I had no idea how to pronounce this one so I just pointed to the sign on the wall inside a typical fan cooled joint called Quan 100 at 100 Nguyen Van Lac in Binh Thanh District. The young girl trying to take my order had me repeat after her “hwan ton.” I thought I said it correctly but evidently not to her ears. Though I was pointing right to “mì hoành thánh” with my index finger, this girl wasn’t budging. Mama overheard this entire exchange and wandered over and looked at me up and down. She squinted her eyes as I tried again to pronounce my order. Do they not see I am pointing right to what I want? Why all the theatrics?
Funny thing is even though I was saying “hwan ton” I had no idea at the time what I was trying to order. I was so distracted by the frustration that bubbles up from time to time here in Vietnam. Of course in retrospect these two words should have tipped me off as to what was in store, but I just wasn’t firing on all cylinders.
I must have finally pronounced things to their discerning satisfaction since a bowl of clear broth with wontons, wheat noodles and what I swear was wilted lettuce arrived. I still hadn’t put two and two together that hoành thánh meant wonton since I was distracted by a very self conscious awareness fomented by a crowd gathering around me.
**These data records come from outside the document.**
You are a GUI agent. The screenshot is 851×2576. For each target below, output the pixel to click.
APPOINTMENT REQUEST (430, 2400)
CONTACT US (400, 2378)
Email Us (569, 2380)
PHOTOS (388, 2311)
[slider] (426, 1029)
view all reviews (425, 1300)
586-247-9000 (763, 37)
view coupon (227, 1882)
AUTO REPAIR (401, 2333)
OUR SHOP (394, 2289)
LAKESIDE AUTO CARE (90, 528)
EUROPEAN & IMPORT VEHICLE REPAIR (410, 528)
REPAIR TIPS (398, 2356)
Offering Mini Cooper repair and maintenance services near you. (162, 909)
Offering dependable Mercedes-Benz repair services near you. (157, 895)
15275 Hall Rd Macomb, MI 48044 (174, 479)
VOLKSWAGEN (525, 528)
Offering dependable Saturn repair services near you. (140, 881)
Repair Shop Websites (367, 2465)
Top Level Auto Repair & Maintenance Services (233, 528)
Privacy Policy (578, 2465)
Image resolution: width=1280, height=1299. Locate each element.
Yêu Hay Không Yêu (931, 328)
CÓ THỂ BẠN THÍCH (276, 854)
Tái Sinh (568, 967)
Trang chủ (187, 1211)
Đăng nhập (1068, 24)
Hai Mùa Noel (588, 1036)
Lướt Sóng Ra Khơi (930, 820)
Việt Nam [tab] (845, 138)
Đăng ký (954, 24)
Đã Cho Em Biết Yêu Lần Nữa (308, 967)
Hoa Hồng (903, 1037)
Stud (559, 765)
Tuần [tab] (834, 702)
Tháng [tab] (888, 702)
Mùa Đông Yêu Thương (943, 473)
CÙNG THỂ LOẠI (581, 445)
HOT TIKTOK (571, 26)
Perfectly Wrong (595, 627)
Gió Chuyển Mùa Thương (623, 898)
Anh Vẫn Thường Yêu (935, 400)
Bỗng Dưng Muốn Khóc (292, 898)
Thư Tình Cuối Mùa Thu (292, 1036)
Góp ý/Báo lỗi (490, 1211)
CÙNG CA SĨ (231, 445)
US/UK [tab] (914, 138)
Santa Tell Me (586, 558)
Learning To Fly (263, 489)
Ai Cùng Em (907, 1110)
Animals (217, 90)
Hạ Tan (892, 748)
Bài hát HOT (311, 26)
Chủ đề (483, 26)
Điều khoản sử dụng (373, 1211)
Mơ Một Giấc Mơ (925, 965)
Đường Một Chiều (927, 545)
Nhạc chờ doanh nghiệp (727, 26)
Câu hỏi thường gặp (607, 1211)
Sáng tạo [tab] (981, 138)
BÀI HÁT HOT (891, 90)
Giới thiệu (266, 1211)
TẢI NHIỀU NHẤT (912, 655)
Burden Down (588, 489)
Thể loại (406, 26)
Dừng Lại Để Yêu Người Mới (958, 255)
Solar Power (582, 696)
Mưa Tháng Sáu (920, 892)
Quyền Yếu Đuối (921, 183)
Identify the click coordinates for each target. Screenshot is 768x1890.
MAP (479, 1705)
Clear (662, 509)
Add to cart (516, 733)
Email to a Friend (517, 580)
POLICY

Clarity as to what hoành thánh meant wouldn’t come until about two hours later when all of a sudden the lightbulb in my head turned on in full blaze.
The broth has that vague familiarity I just couldn’t place. This exact taste had crossed my path before a few times yet never with wontons floating around. Without giving it much thought I continued eating under the careful watch of everyone around me still amazed that I was able to hold chopsticks in one hand and a spoon in the other. Seriously, I just don’t get what is so fascinating about an American dude eating soup. I mean seriously. If I saw a Vietnamese person in Taco Bell I would just tell myself that’s weird and get on with my business. Staring and pointing would never occur to me.
Some hot pepper infused vinegar added not so subtle heat and an herb reminding me of Italian parsley brought in some earthiness. My surroundings added quite a bit of uniqueness. Right outside the restaurant five streets merge together in a fusion of chaos, and this neighborhood just flows right on past in one loud teeming sea of honking motorbikes.
So I got to thinking even more where have I tasted this stuff. Again, just as with the words for hoành thánh not registering right away, several hours would pass until I realized this was a variation of hu tiêu soups. We’ve sampled a seafood one in Phan Thiet and a pretty amazing Phnom Phen version in Saigon. Now one of my new favorites is this pork stuffed wonton concoction.
Best of all I was actually able to consume the entire bowl without leaving behind an insidious trail of entrails, skin and fat. You just don’t even know what a wonderful feeling this is to be able to eat an entire meal without picking around all the nastiness. I can’t wait to eat this one again!